» **WHAT YOU SHOULD DO**
All lines from the opening of the material up to and including the line with "You are a computer-use" should be transcribed exactly, pictures excepted.

» **DATA TO PROCESS**

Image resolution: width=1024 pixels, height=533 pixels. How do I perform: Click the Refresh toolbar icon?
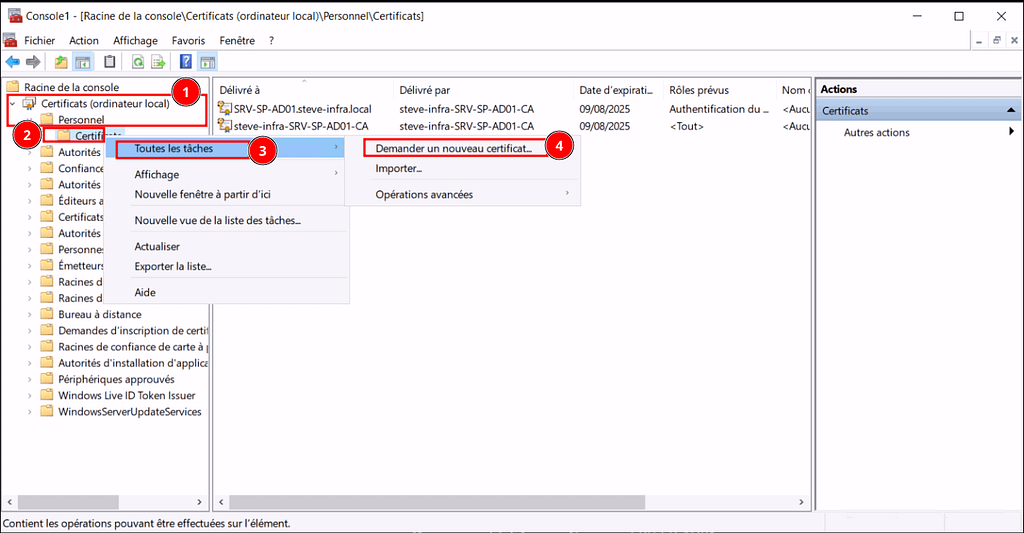[x=138, y=62]
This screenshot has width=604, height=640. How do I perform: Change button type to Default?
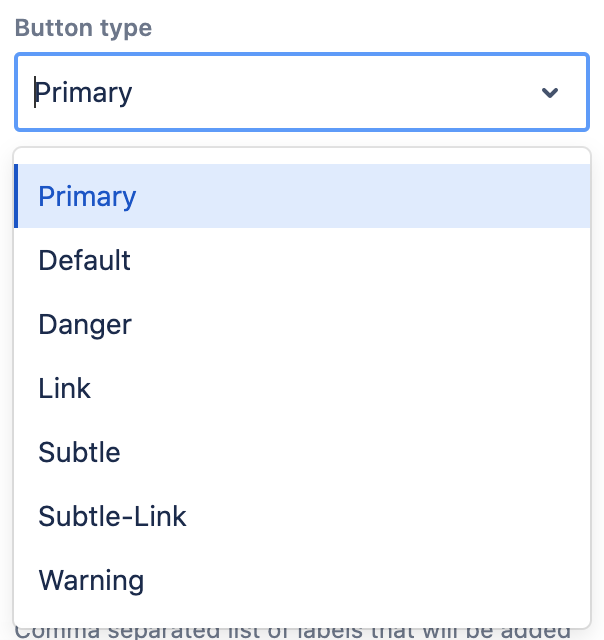click(84, 260)
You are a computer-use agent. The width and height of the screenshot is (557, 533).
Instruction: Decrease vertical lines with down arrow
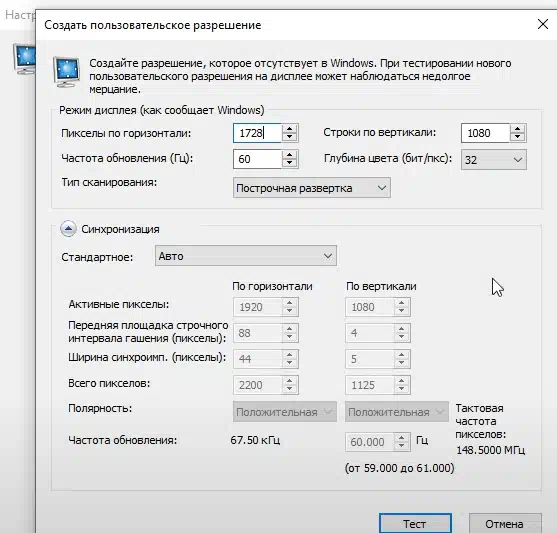pyautogui.click(x=518, y=137)
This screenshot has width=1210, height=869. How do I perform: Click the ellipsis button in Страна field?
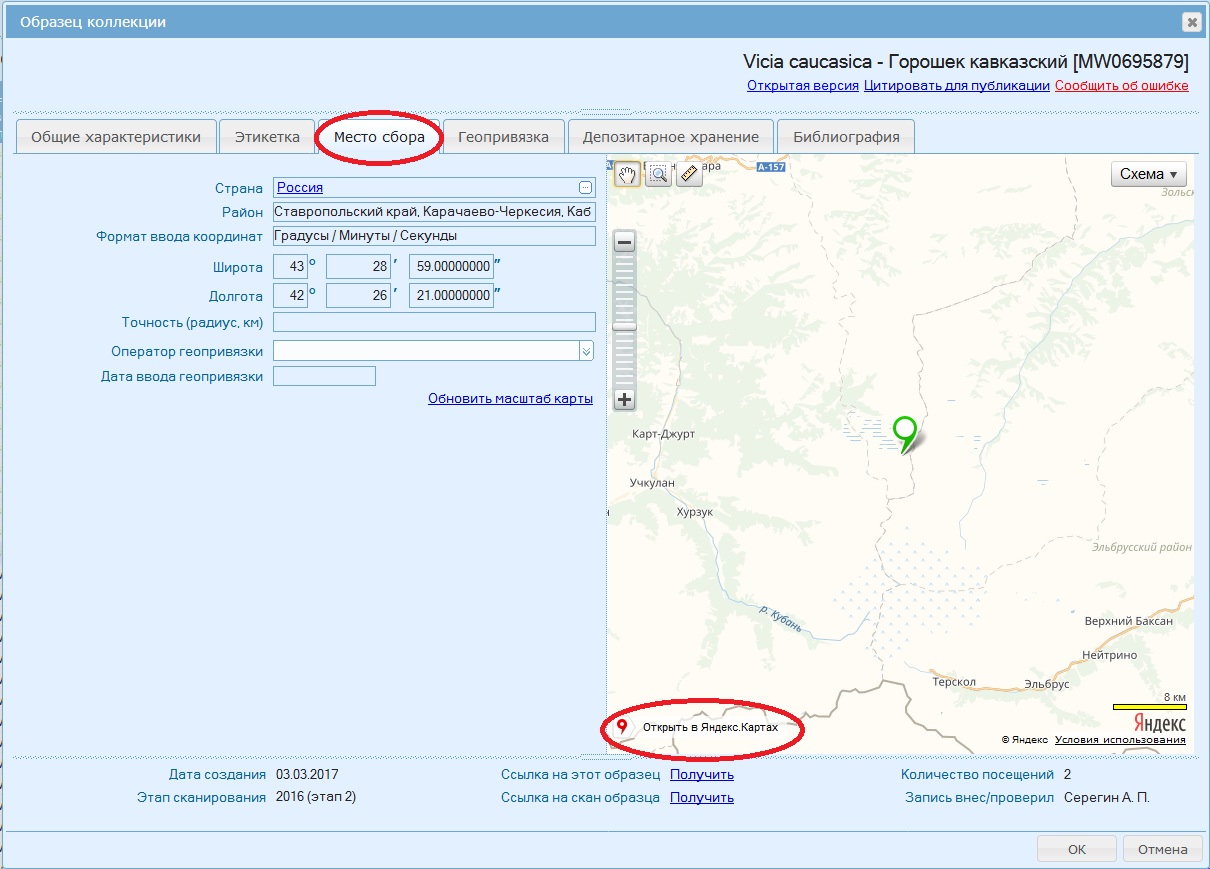click(585, 187)
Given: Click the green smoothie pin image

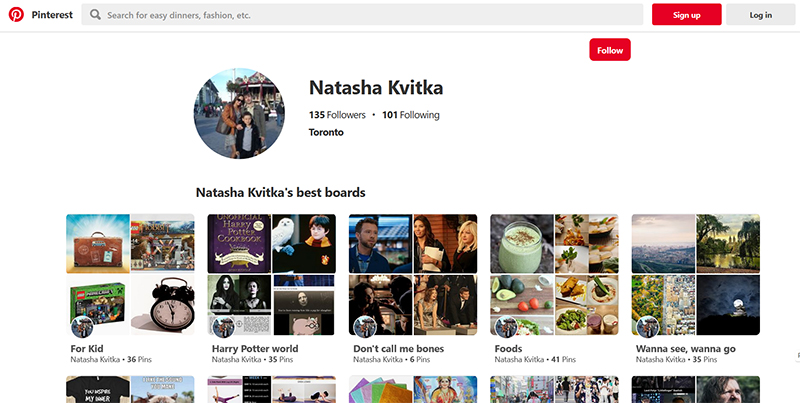Looking at the screenshot, I should pos(522,243).
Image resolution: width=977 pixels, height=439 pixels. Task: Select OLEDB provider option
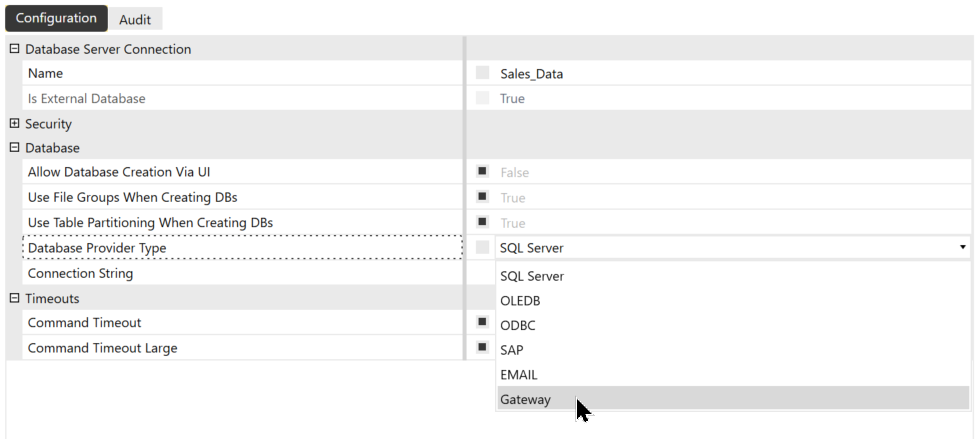(x=520, y=300)
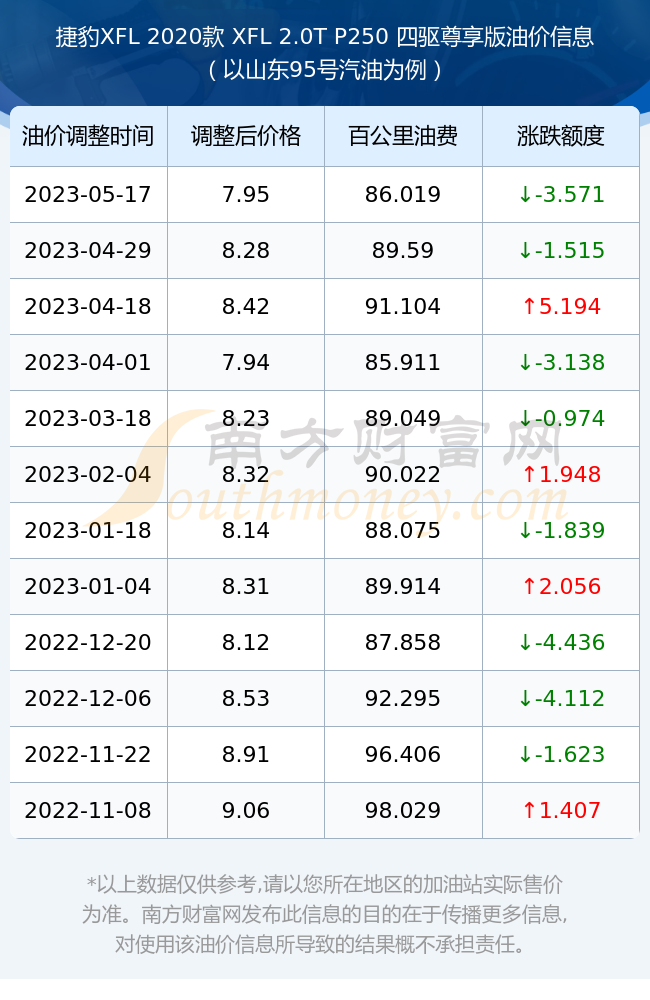Image resolution: width=650 pixels, height=1000 pixels.
Task: Click the red up arrow beside 5.194
Action: tap(529, 307)
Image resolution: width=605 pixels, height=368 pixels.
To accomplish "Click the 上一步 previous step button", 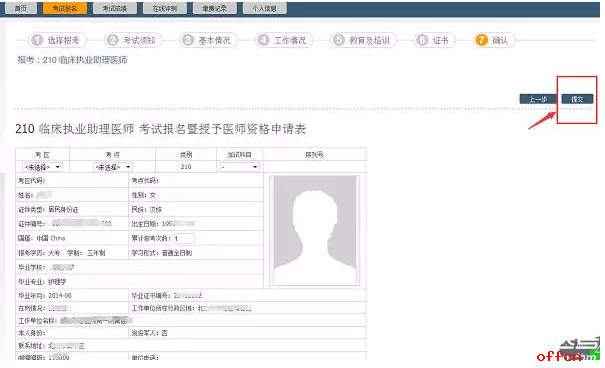I will pos(538,99).
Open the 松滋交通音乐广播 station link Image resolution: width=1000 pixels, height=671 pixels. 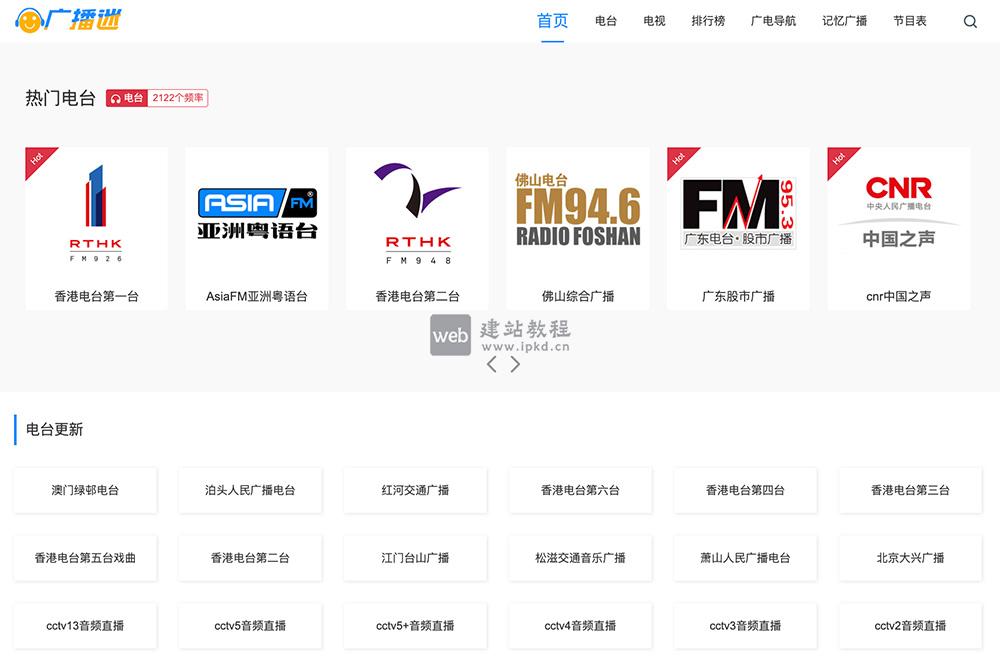tap(580, 558)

» **RESULT OF THE TASK**
Image resolution: width=1024 pixels, height=533 pixels. How do I perform: Click the Refresh toolbar icon?
[x=138, y=62]
This screenshot has width=604, height=640. How do I perform: Change button type to Default?
click(84, 260)
You are a computer-use agent. The width and height of the screenshot is (557, 533).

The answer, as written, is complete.